Fanton Michael, Harari Yaar, Giffhorn Matthew, Lynott Allie, Alshan Eli, Mendley Jonathan, Czerwiec Madeline, Macaluso Rebecca, Ideses Ianir, Oks Eduard, Jayaraman Arun
Max Nader Lab for Rehabilitation Technologies and Outcomes Research, Shirley Ryan AbilityLab, Chicago, IL, USA.
Department of Physical Medicine and Rehabilitation, Northwestern University, Evanston, IL, USA.
NPJ Digit Med. 2022 Sep 6;5(1):134. doi: 10.1038/s41746-022-00684-9.

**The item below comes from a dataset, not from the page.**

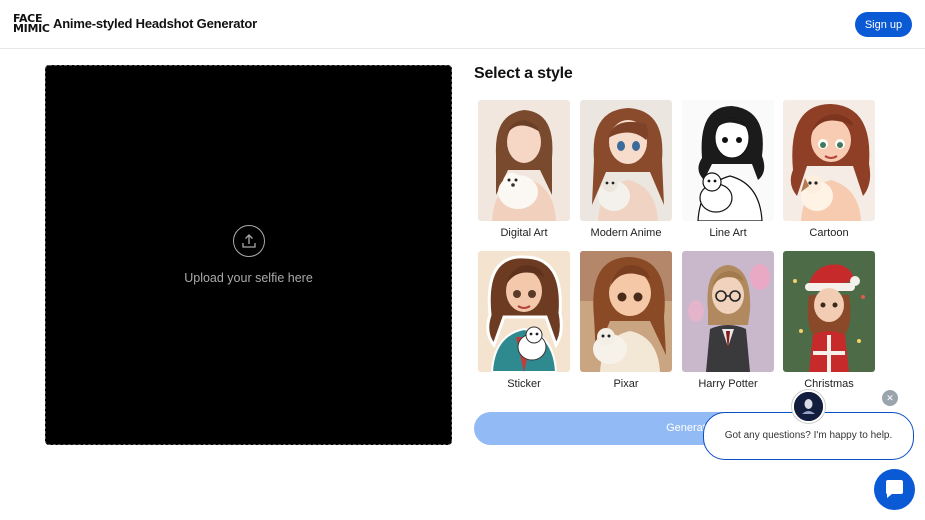  I want to click on style-option-modern-anime: Modern Anime, so click(626, 170).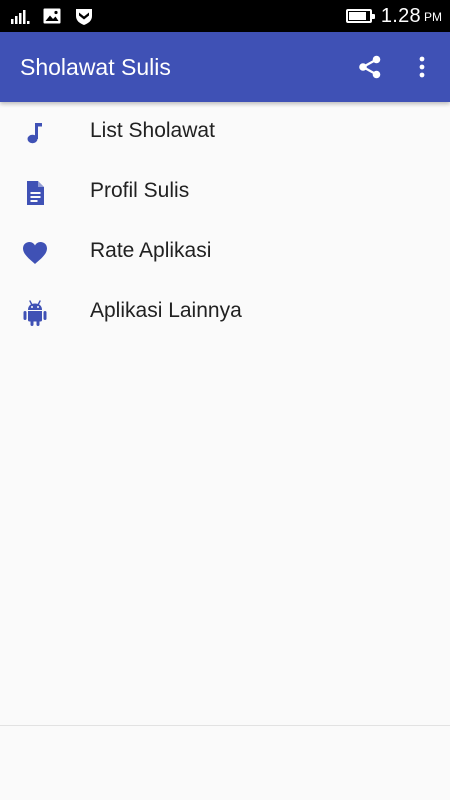 The image size is (450, 800). What do you see at coordinates (152, 130) in the screenshot?
I see `menu-item-label: List Sholawat` at bounding box center [152, 130].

Movement health is understanding our body's ability to perform movements during activities of daily living such as lifting, reaching, and bending. The benefits of improved movement health have long been recognized and are wide-ranging from improving athletic performance to helping ease of performing simple tasks, but only recently has this concept been put into practice by clinicians and quantitatively studied by researchers. With digital health and movement monitoring becoming more ubiquitous in society, smartphone applications represent a promising avenue for quantifying, monitoring, and improving the movement health of an individual. In this paper, we validate Halo Movement, a movement health assessment which utilizes the front-facing camera of a smartphone and applies computer vision and machine learning algorithms to quantify movement health and its sub-criteria of mobility, stability, and posture through a sequence of five exercises/activities. On a diverse cohort of 150 participants of various ages, body types, and ability levels, we find moderate to strong statistically significant correlations between the Halo Movement assessment overall score, metrics from sensor-based 3D motion capture, and scores from a sequence of 13 standardized functional movement tests. Further, the smartphone assessment is able to differentiate regular healthy individuals from professional movement athletes (e.g., dancers, cheerleaders) and from movement impaired participants, with higher resolution than that of existing functional movement screening tools and thus may be more appropriate than the existing tests for quantifying functional movement in able-bodied individuals. These results support using Halo Movement's overall score as a valid assessment of movement health.
运动健康是指了解我们身体在日常生活活动(如举重、伸手和弯腰)中执行动作的能力。改善运动健康的益处早已得到认可,范围广泛,从提高运动表现到帮助轻松完成简单任务,但直到最近,这一概念才被临床医生付诸实践,并由研究人员进行定量研究。随着数字健康和运动监测在社会中变得越来越普遍,智能手机应用程序成为量化、监测和改善个人运动健康的一个有前途的途径。在本文中,我们验证了光环运动(Halo Movement),这是一种运动健康评估方法,它利用智能手机的前置摄像头,并应用计算机视觉和机器学习算法,通过一系列五个练习/活动来量化运动健康及其移动性、稳定性和姿势等子标准。在150名年龄、体型和能力水平各异的参与者组成的多样化队列中,我们发现光环运动评估总分、基于传感器的3D运动捕捉指标以及一系列13项标准化功能运动测试的分数之间存在中度到高度的统计学显著相关性。此外,智能手机评估能够区分普通健康个体与专业运动运动员(如舞者、啦啦队员)以及运动功能受损的参与者,其分辨率高于现有的功能运动筛查工具,因此可能比现有测试更适合量化健全个体的功能运动。这些结果支持将光环运动的总分作为运动健康的有效评估。